■ Records provided ■
━━━━━━━━━━━━━━━━━━━━━━━━━━━━━━

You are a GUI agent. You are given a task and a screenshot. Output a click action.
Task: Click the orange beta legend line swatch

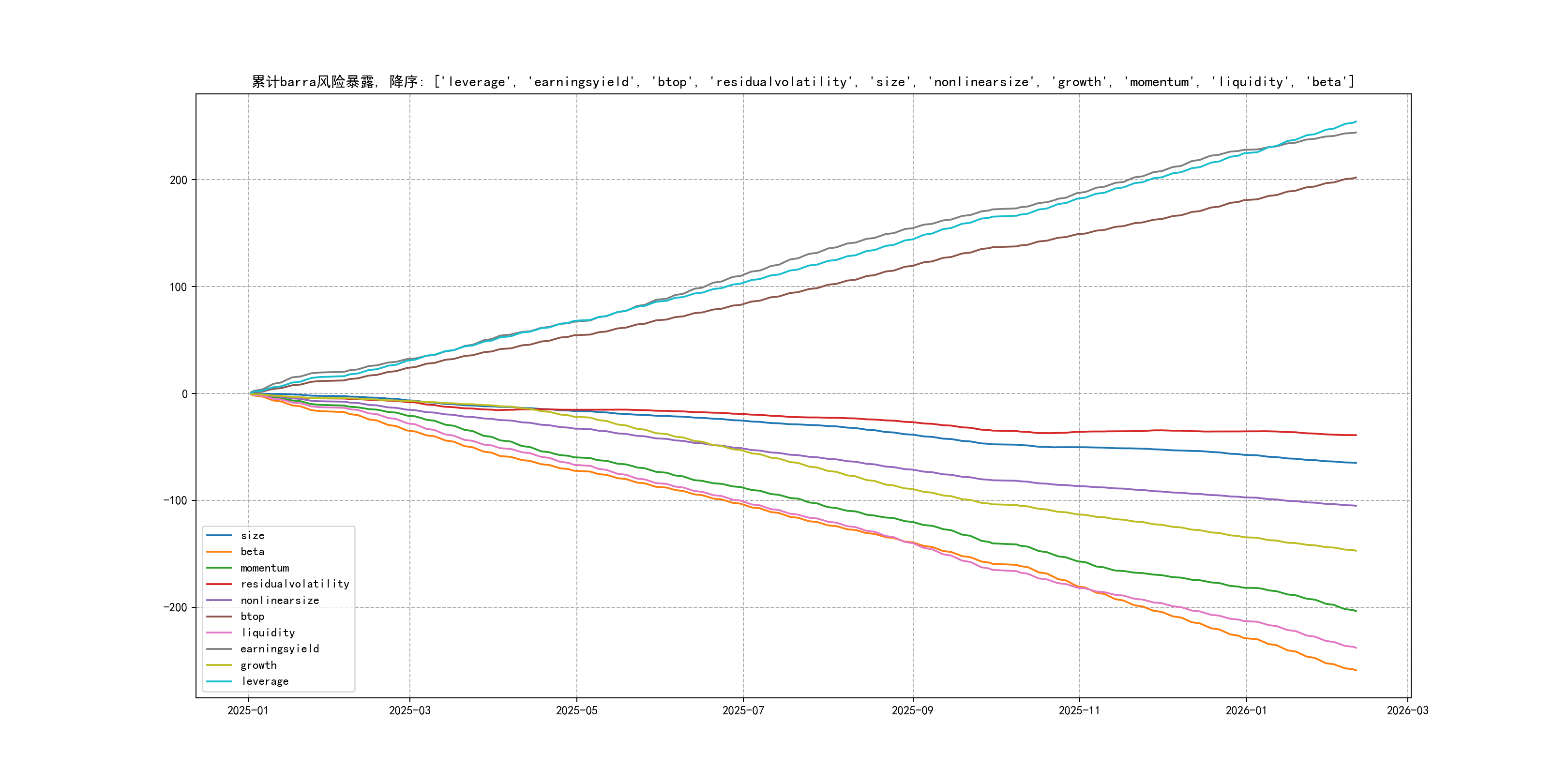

━━━━━━━━━━━━━━━━━━━━━━━━━━━━━━

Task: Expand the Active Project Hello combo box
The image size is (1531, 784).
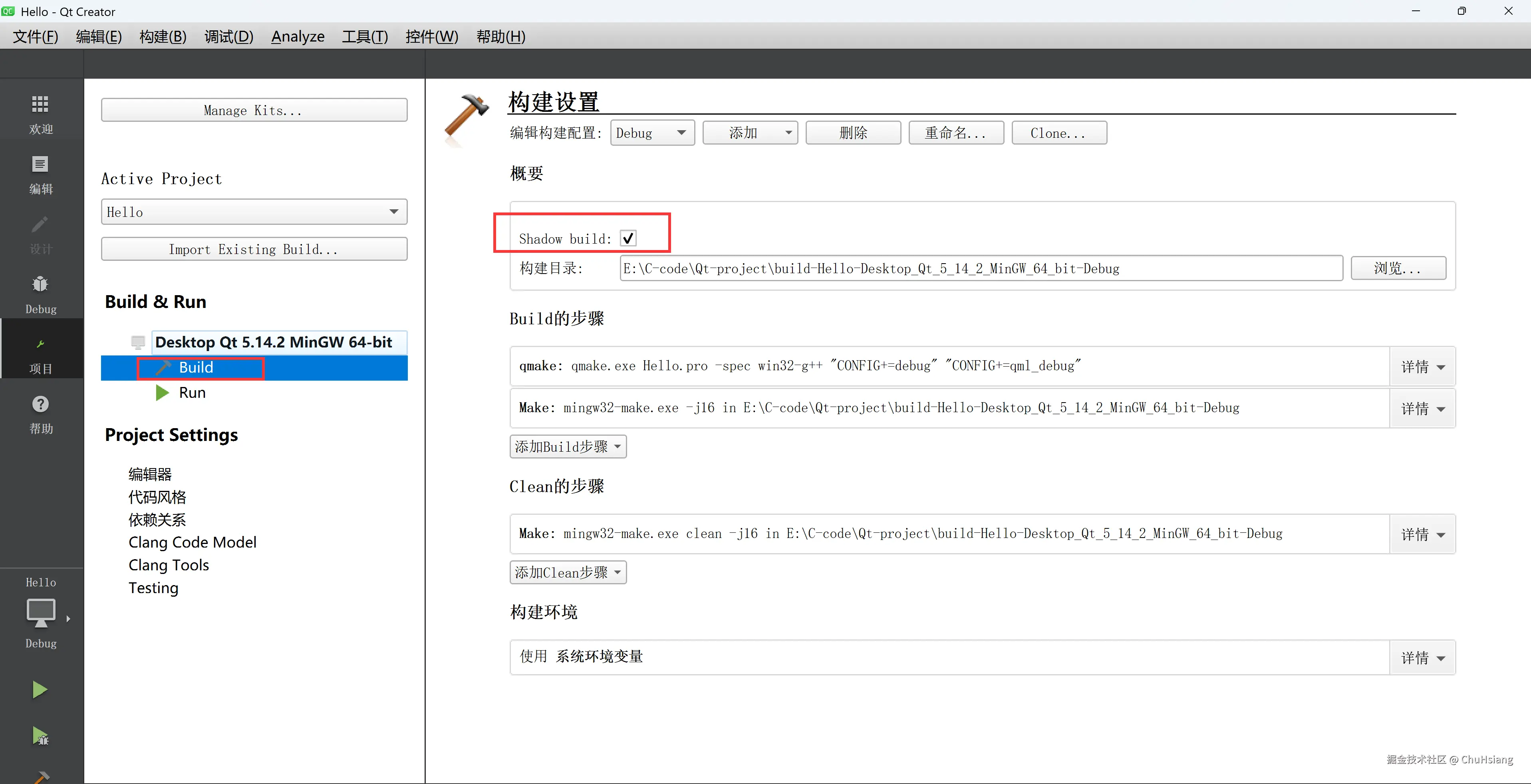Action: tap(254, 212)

━━━━━━━━━━━━━━━━━━━━━━━━━━━━━━

■ Assigned task ■
Only one stretch of the records above is wanted: the lines between the one holding "You are a GUI" and the one holding "Task: Click the", inclusive, reproduced exactly.

■ Written solution ■
You are a GUI agent. You are given a task and a screenshot. Output a click action.
Task: Click the orange beta legend line swatch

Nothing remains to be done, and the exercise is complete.